##### MATERIAL SHOWN #####
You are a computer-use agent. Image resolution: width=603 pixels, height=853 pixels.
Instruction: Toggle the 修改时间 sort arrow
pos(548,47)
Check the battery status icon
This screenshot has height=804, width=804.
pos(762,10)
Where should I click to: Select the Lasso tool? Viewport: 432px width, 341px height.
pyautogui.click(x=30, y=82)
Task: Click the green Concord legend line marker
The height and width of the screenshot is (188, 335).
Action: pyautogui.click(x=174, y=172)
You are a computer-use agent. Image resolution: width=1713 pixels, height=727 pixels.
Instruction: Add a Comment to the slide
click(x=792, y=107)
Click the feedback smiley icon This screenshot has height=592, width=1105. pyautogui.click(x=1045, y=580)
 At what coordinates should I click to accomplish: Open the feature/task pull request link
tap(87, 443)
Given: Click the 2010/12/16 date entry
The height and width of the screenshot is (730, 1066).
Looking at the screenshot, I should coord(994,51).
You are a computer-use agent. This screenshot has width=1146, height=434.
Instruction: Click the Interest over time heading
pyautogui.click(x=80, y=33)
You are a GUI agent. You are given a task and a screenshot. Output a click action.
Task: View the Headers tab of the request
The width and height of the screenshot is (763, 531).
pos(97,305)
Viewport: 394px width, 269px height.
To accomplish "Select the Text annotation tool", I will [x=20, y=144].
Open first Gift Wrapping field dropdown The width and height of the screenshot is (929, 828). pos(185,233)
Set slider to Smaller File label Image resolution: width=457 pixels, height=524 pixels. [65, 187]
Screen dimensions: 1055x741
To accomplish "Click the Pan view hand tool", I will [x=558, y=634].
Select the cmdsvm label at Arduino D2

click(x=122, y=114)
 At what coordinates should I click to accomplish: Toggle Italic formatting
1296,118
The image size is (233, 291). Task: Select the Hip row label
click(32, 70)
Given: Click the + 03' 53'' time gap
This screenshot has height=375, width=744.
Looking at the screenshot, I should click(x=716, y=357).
#####
> _TASK ITEM_
Read through the data above. Report each line that has the word "agent".

> _ANSWER SECTION_
You are a computer-use agent. Image resolution: width=603 pixels, height=853 pixels.
You are a computer-use agent. Image resolution: width=1713 pixels, height=727 pixels.
You are a computer-use agent. This screenshot has width=1146, height=434.
You are a GUI agent. You are given a task and a screenshot. Output a click action.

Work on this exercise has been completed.